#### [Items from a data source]
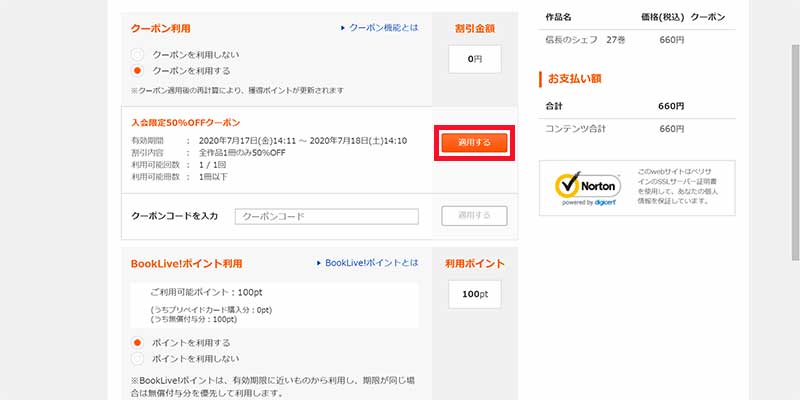Screen dimensions: 800x400
Task: Click the yellow Norton checkmark logo
Action: point(569,185)
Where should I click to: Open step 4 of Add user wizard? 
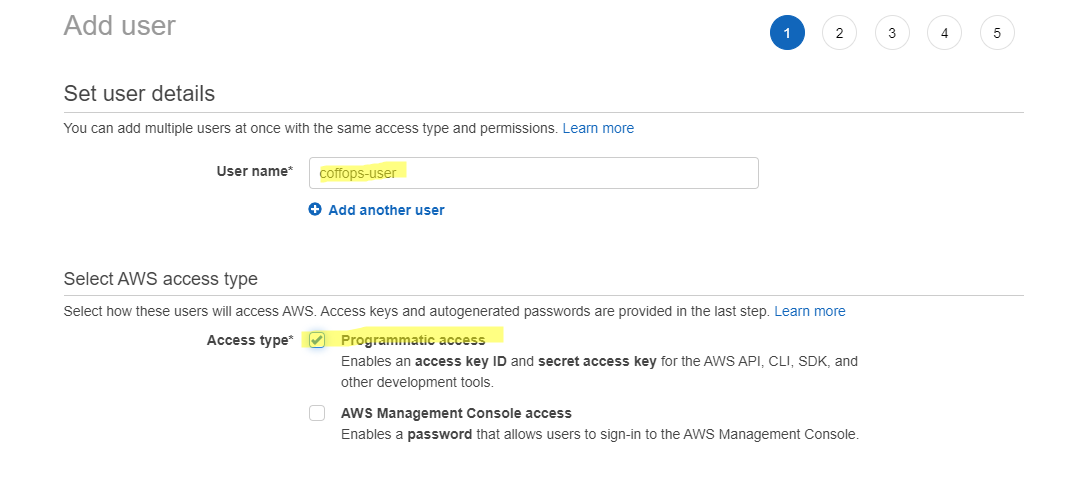pos(944,33)
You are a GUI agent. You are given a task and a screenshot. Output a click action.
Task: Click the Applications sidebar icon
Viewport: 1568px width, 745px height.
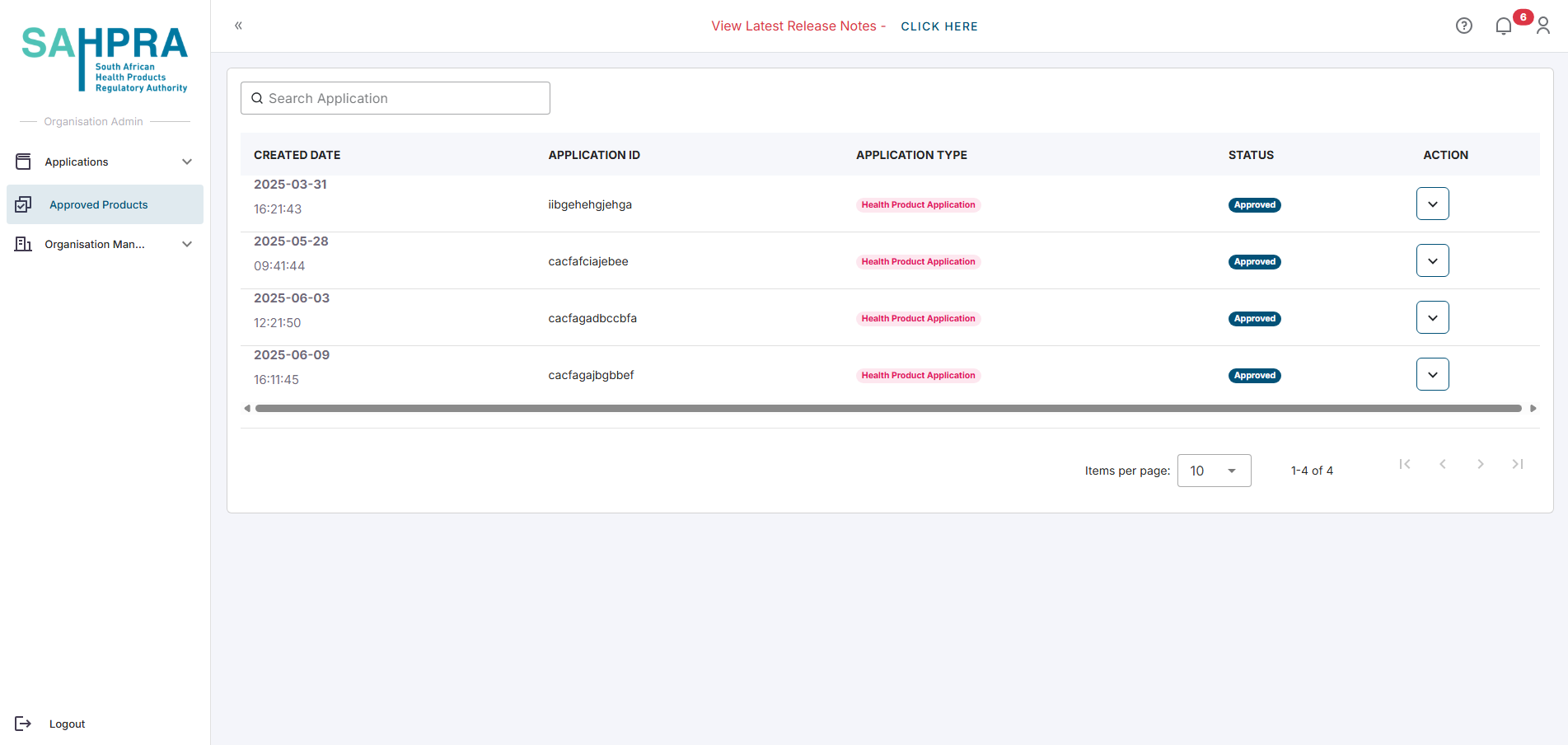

#### [EXERCISE DETAILS]
From the line with "You are a GUI" to the last line above, restate each line word for word, but skip the pictures.

#### [SOLUTION TO THIS TASK]
You are a GUI agent. You are given a task and a screenshot. Output a click action.
Task: Click the Applications sidebar icon
Viewport: 1568px width, 745px height.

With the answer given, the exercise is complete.